Quoted text

Here the chrominance path in the NV-HD100.
I choose that schematic because it has no so integrated blocks, the NV-FS200 has a M52083 for all the chroma demodulation.
It seems to be at near integer frequency distance from the FM carrier to the downconverted chroma carrier, but in the high frequency side.
The JVC reference mentions something about Fo + 2Fdc
Maybe in this case is something Fo + nFdc being n an integer +- 1/2
The recent SPICE simulation of the luma filter for the PAL panasonic shows a cutoff notch filter around 8MHz (the dB scale is confusing, it depicts it as two notches, but it is a bandpass centered at Fo with asymmetric transition bands)
It might be a strong image of the sync pulses at 2Fo (tomorrow I will tune gnuradio to that frequency to hear what it sounds like. If there was an image of the sync pulses we can hear them) It is not sync pulses related, it is something else.
Maybe the NTSC one has this cutoff around 7MHz.
The Wikipedia article is right for ideal square waves with infinite harmonics, real square waves have not infinite harmonics since physical propagation/transmission/recording mediums have not infinite bandwidth.

What this exercise asks
1 - In the post on the NV-HD100 chrominance path, which chip does the NV-FS200 use for all the chroma demodulation?
2 - Render this sentence from the post on the NV-HD100 chrominance path in Spanish: "Maybe the NTSC one has this cutoff around 7MHz."
3 - Write what follows the final sentence of the post on the NV-HD100 chrominance path, continuing it in the same vein.

Dataset extract

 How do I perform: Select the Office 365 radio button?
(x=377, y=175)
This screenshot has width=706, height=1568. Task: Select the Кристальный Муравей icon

Outputs for the tasks
1 - An M52083.

2 - Quizás el de NTSC tiene este corte alrededor de 7MHz.

3 -
Any waveform on time can be expressed as a sum of sine cosine waves:
By the third harmonic it start to look as an square wave.
Take a look a this video, for me it is a lot better than complementary to the wikipedia and textbooks for undestanding Fourier's work.
The same channel have a lot of other interesting videos on the subject. (Not so easy one to wrap the head around, I'm still trying to catch its full potential)
I found interesting the fact that constant complex multiplication changes phase (it rotates the signal on the complex plane).
I finally understood why they choose the complex numbers to work with instead of let say R², it is all about math notation convenience.
I like to call them stereo numbers now.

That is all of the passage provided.